[EXERCISE GOAL]: Down to the last line below, write out every line exactly, starting with the one that contains "1284x1149 pixels." and leaving out the pictures.

[Dataset entries]
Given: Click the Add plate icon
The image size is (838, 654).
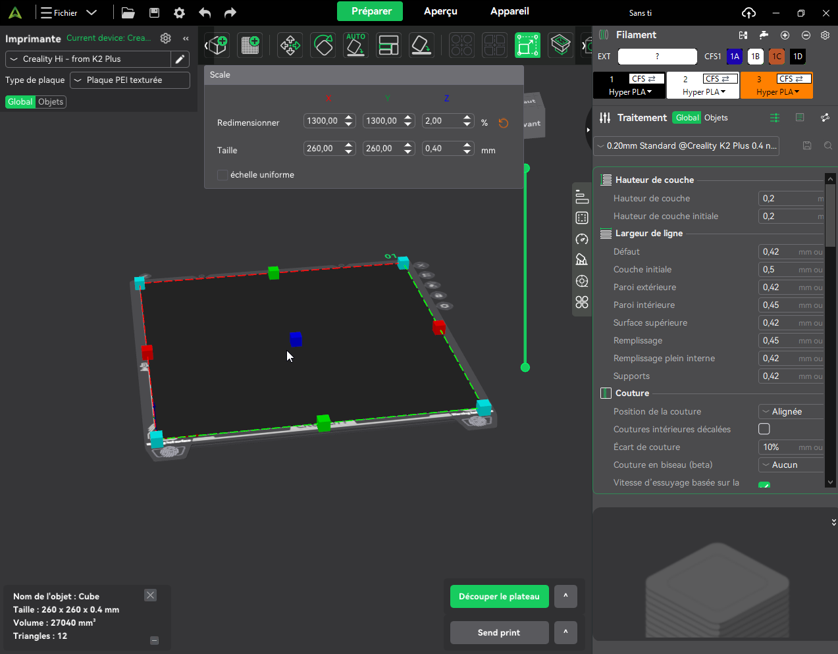Looking at the screenshot, I should [x=250, y=45].
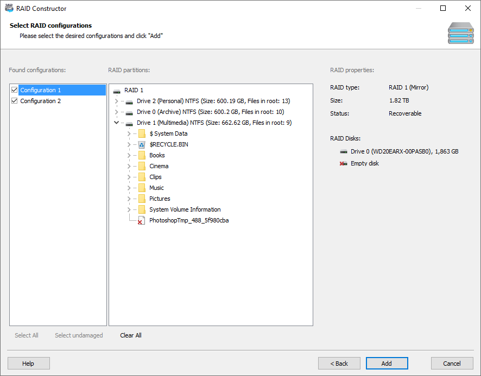Open the Help dialog
The image size is (481, 376).
click(28, 363)
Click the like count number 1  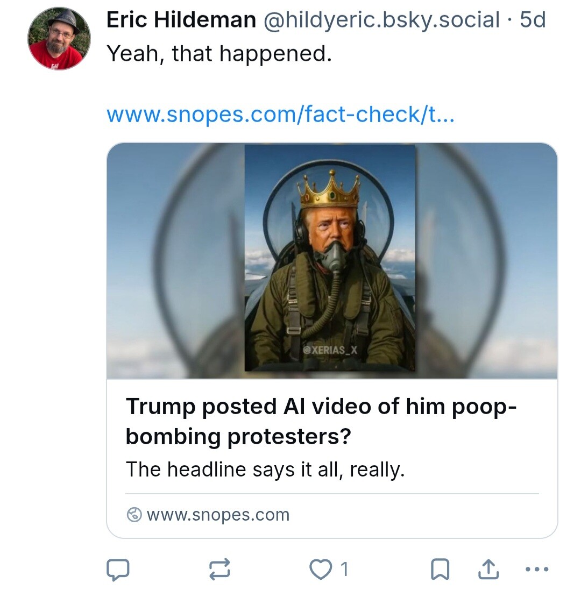(x=345, y=570)
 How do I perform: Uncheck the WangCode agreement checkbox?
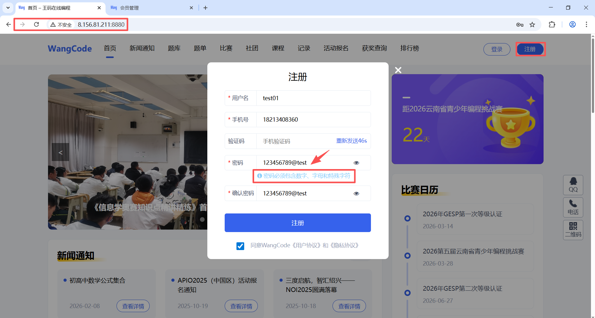coord(240,246)
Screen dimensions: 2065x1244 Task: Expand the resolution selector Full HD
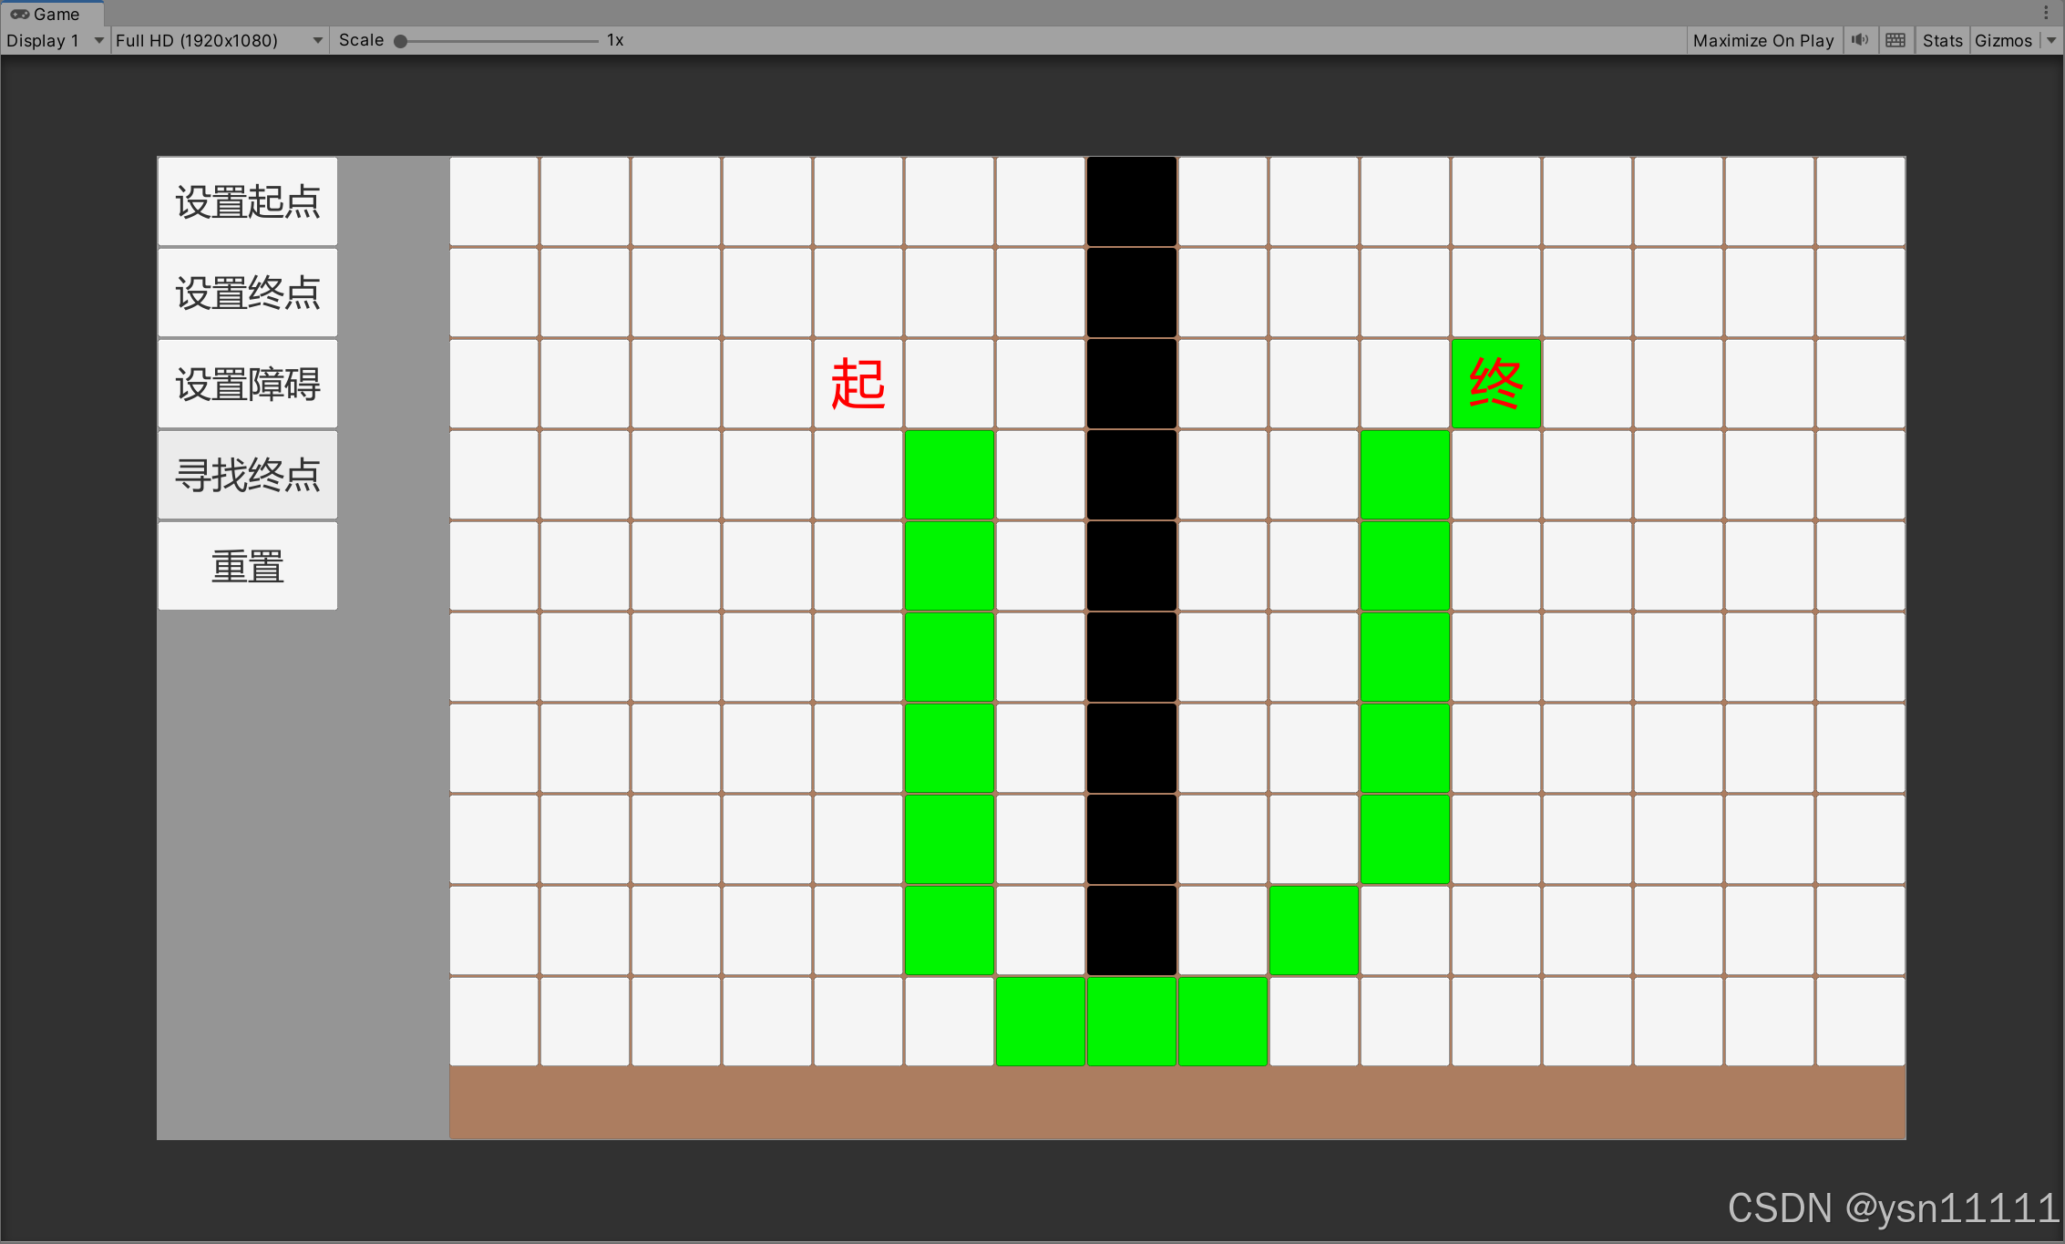(x=214, y=40)
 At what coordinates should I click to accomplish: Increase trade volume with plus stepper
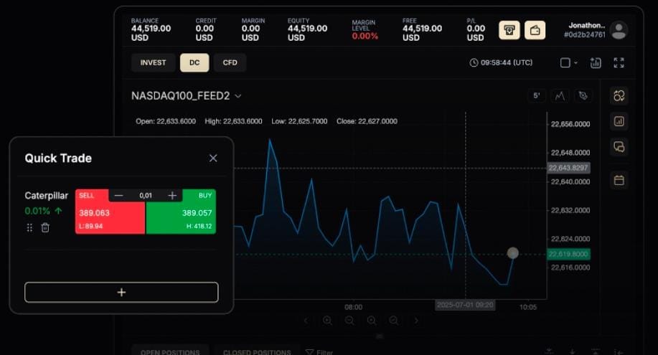(x=172, y=195)
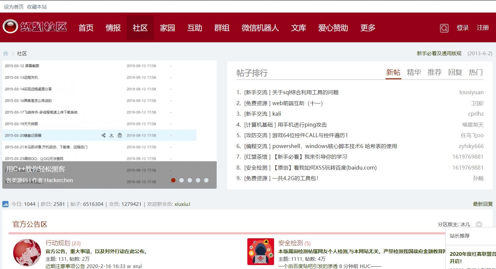Click the 登录 login link
This screenshot has height=269, width=496.
point(462,28)
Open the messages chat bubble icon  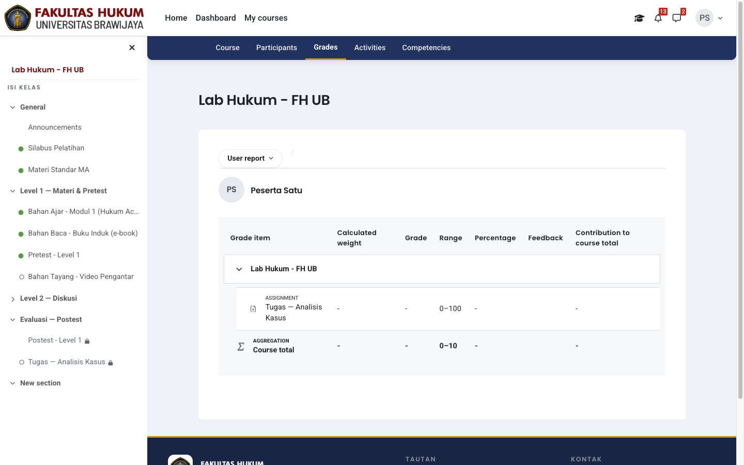pos(677,18)
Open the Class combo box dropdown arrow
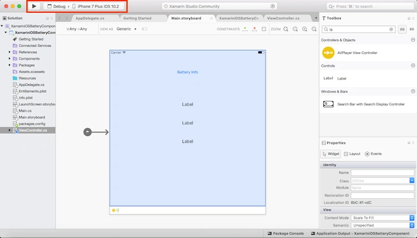 click(x=412, y=180)
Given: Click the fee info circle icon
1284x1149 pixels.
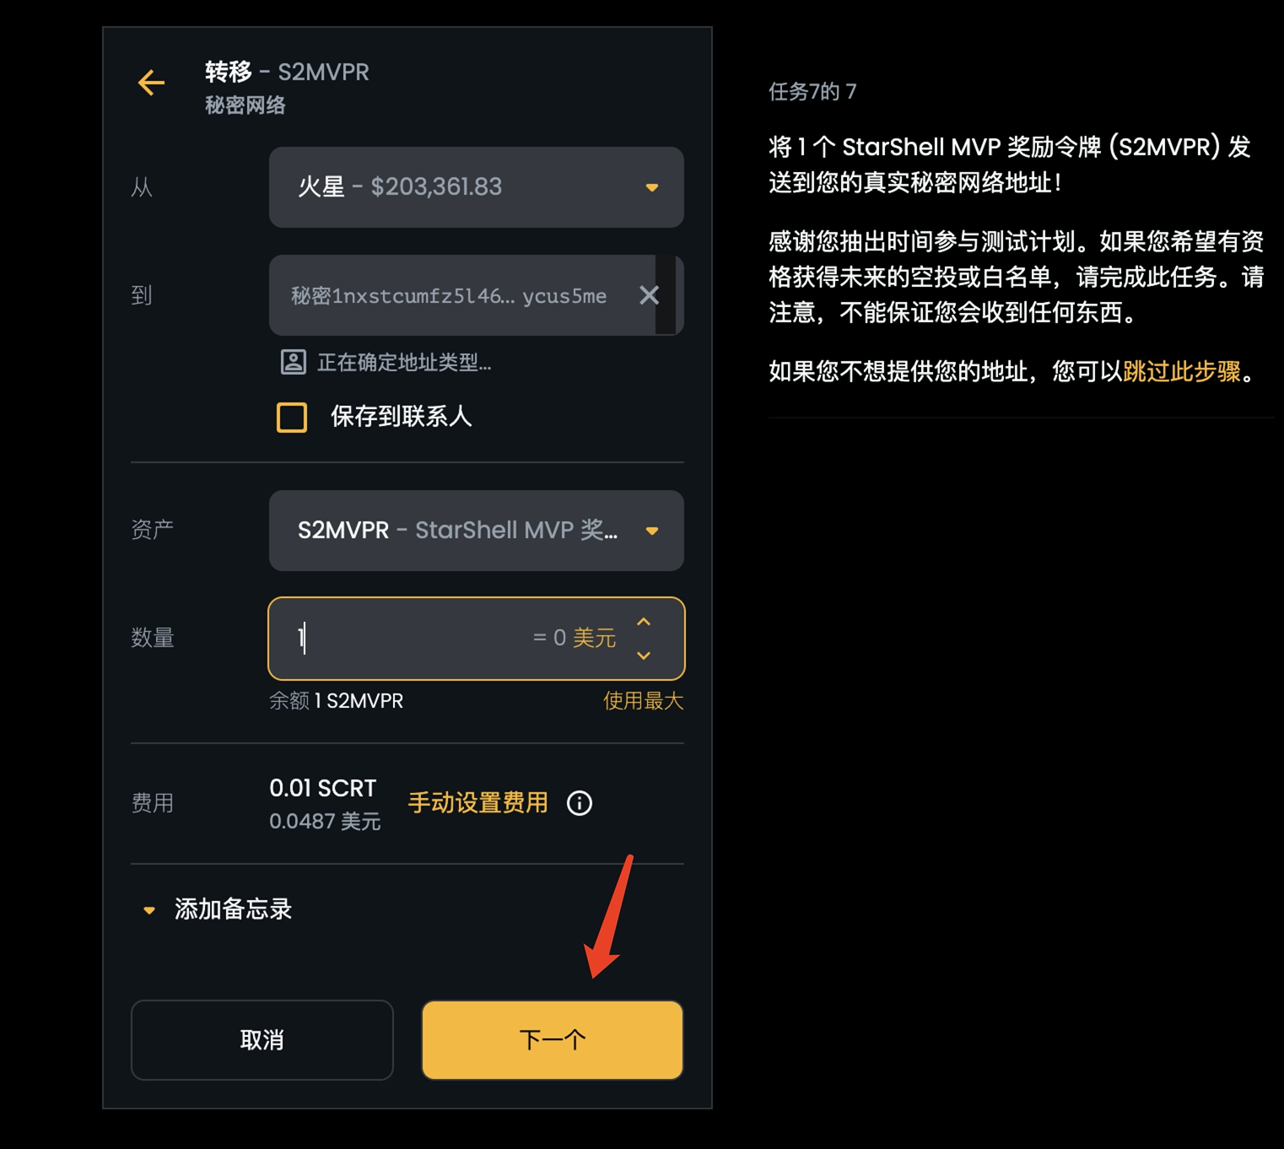Looking at the screenshot, I should [580, 803].
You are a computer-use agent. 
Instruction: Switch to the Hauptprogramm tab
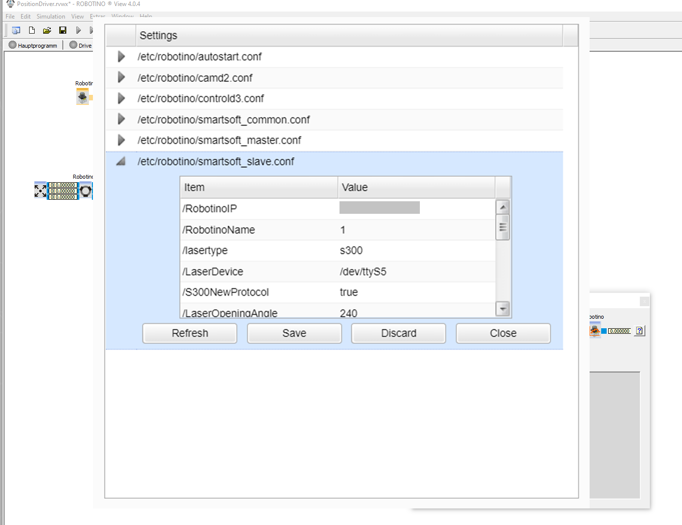coord(33,45)
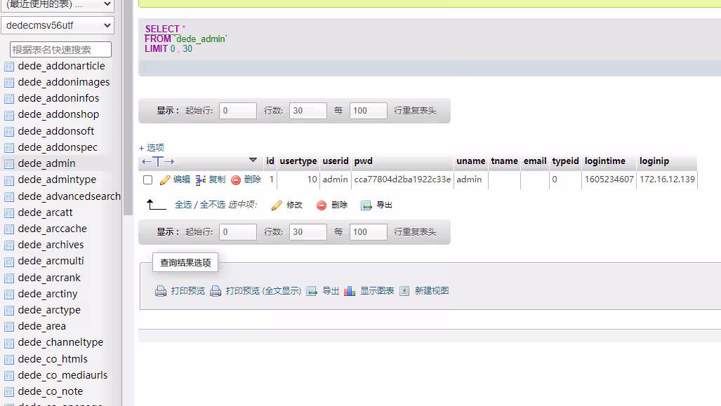Open the dedecmsv56utf database dropdown
The image size is (721, 406).
click(58, 26)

[EXPECTED ANSWER]:
1284x1149 pixels.
Looking at the screenshot, I should [580, 803].
You are a computer-use agent. 
Instruction: Switch to the Hauptprogramm tab
coord(33,45)
Open the dedecmsv56utf database dropdown
The image size is (721, 406).
click(58, 26)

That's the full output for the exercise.